Assigned task: For each line below that includes the string "will", show the whole line.

====

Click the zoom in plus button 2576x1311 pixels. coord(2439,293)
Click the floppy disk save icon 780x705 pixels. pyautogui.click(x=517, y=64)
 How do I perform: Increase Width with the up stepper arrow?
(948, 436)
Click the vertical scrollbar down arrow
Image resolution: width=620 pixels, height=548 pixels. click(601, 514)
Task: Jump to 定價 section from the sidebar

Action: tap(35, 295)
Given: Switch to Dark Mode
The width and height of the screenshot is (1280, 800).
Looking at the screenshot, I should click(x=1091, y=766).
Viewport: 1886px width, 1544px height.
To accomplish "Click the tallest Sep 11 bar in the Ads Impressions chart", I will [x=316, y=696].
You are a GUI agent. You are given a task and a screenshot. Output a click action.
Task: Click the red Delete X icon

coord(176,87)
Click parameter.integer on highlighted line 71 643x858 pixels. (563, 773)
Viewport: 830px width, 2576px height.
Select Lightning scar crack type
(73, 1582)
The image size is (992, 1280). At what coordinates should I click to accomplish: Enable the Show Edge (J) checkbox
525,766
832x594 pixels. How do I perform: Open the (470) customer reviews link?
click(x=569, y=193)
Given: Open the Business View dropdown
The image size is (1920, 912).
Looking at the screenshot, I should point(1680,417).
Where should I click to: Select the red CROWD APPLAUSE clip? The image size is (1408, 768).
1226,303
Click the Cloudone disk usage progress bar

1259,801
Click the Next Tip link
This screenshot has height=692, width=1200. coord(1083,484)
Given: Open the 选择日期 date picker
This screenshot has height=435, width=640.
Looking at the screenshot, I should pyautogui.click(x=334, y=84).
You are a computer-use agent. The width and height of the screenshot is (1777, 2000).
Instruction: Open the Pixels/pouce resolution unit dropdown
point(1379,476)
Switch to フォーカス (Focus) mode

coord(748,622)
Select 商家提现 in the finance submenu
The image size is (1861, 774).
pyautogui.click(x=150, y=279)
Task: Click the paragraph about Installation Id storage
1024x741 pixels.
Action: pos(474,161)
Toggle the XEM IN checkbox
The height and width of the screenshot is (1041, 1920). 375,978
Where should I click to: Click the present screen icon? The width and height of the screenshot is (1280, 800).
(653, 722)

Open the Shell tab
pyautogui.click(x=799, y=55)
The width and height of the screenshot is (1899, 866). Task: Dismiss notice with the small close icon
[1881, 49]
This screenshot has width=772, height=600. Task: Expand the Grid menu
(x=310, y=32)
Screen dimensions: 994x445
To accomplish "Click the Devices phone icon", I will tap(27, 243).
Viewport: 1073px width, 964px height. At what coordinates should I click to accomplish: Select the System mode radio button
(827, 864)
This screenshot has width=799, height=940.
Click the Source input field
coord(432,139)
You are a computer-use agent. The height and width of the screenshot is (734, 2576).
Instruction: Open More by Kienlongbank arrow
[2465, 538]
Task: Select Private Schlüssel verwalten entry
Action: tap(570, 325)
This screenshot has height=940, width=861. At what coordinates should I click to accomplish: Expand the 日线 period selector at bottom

====

Completed exercise:
To accomplish "Click the tallest Sep 11 bar in the Ads Impressions chart", I will [x=316, y=696].
To accomplish "Click the Devices phone icon", I will tap(27, 243).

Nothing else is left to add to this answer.